Young people with money.

Those four words help explain why Yahoo just handed over more than $1 billion for a social network that has yet to turn a profit.

A third of Tumblr's active users come from households with incomes above $100,000 per year, giving it higher income skew than Facebook or Twitter, according to Comscore, the Web analytics firm.

"Tumblr certainly has the audience to be monetized," said Andrew Lipsman, vice president of Industry Analysis at Comscore.

"The fact that you have the combination of a young skew with a somewhat above average income is a sweet spot for marketers or advertisers," Lipsman added.

Yahoo's purchase of Tumblr has been heralded as a way to make Yahoo cool again: A popular service with a young, passionate and active user base joining a nearly 20-year-old company that has struggled to find its place in a world dominated by newer entrants like Facebook and Google.

In addition to making itself cooler and younger, the Tumblr acquisition -- if Yahoo can hang on to the users -- makes Yahoo bigger. But it also leaves Yahoo staring at the same problem it has been confronting for years: Despite having some of the biggest traffic on the Web -- thanks to its popular news sites and webmail product -- the company struggles with turning those eyeballs into dollars.

In comments on Monday, David Karp, the 26-year-old founder of Tumblr, suggested that the partnership would prompt Yahoo to develop ads that feel like Tumblr content.

"As we designed our advertising products, we were looking for an opportunity to empower the most creative advertisers in the industry," Karp told Ad Age. "That's a vision for Yahoo's future and a vision for advertising that I share with Marissa," he said, referring to Marissa Mayer, Yahoo's CEO.

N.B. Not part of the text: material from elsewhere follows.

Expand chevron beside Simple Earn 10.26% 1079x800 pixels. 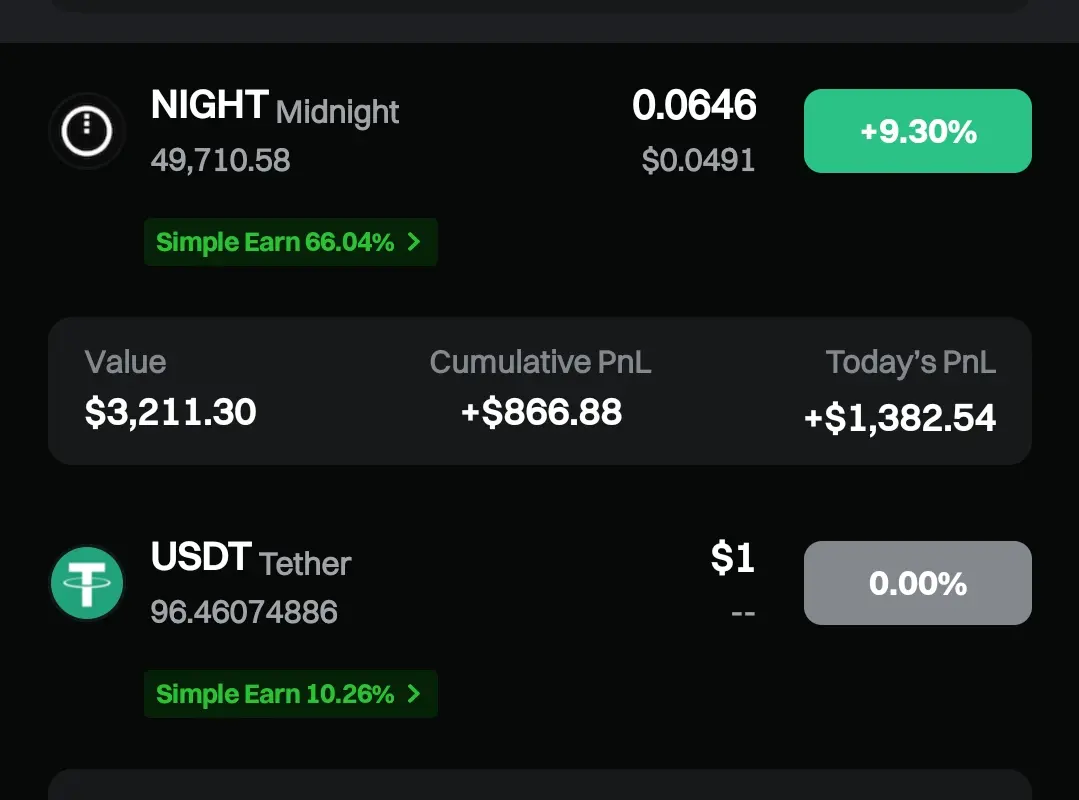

"The monetization piece is the giant balancing act of the entire deal," said Zachary Reiss-Davis, an analyst at Forrester. "Yahoo has to figure out pretty rapidly how to monetize Tumblr without alienating the core Tumblr users who made it worth spending a $1 billion and a quarter of Yahoo's cash reserves to acquire."

Tumblr, which began in 2007 and only started advertising last year, made $13 million in 2012, according to Forbes. (Valleywag reported on Monday that sources said it actually made significantly less.) The company hopes to bring in $100 million this year.

Nearly half of all Tumblr users are in the highly coveted (for advertisers, at least) ages of 18 to 34, according to Comscore. Thirty-four percent of Yahoo's users fall into that demographic.

In announcing the acquisition on Monday morning, Mayer said that the company is exploring running more ads in Tumblr users' dashboards, which are essentially users' newsfeeds.

But analysts said that Yahoo, which promised "not to screw up" Tumblr, has to be careful not to roll out something that Tumblr's passionate user base will reject.

"The ad unit has to have a social component that fits in with existing content on Tumblr and doesn't stand alone as a separate and isolated banner ad," said Reiss-Davis. "Because that's really not going to fit in with the type of advertising the social network is going to thrive on and its users are going to expect."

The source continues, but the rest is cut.